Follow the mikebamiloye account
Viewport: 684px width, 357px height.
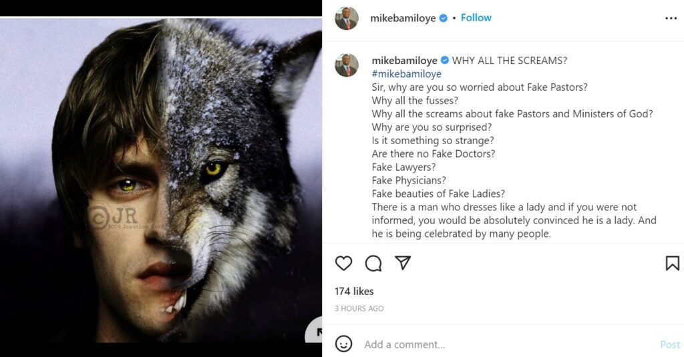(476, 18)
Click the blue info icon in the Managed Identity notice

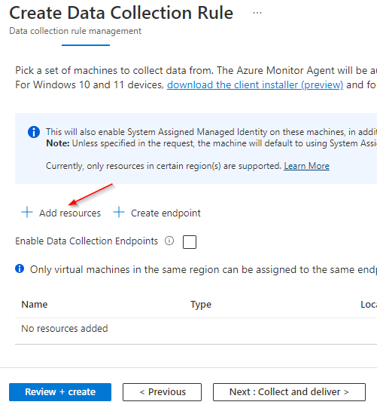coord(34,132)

* * *

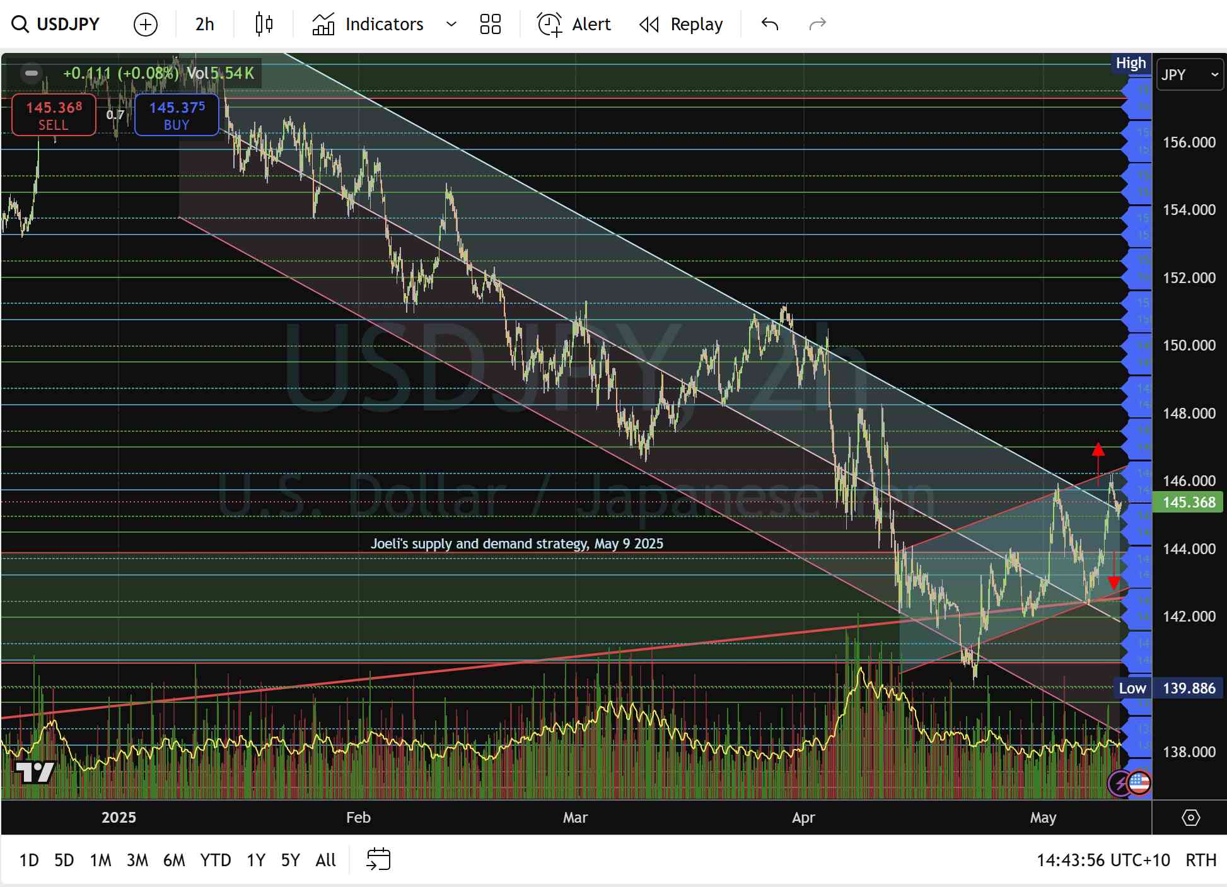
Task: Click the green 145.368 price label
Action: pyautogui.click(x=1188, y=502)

* * *

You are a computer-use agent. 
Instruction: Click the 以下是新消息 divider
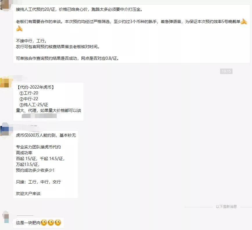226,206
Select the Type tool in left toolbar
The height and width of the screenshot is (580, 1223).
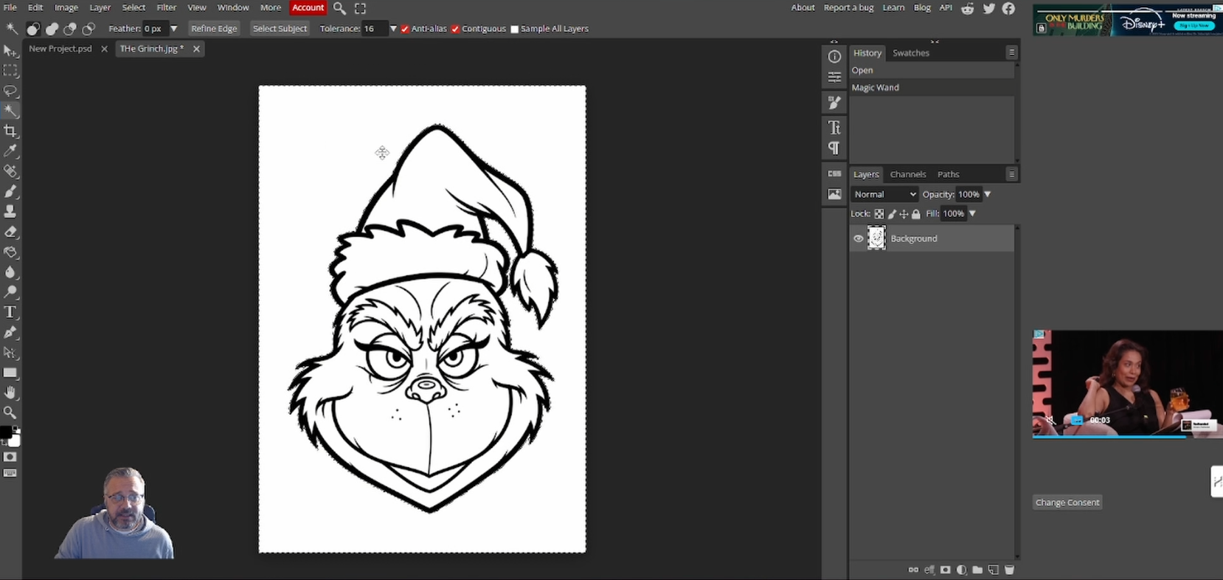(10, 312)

_Direction:_ Rewrite the part of the rows above that opens with the line containing "Click the blue" and closes with the line containing "coord(34,132)", changing "info icon" to "help icon" and keeping everything else as it is. Leave the pictures out of your answer.

_Response to this task:_
Click the blue help icon in the Managed Identity notice

coord(34,132)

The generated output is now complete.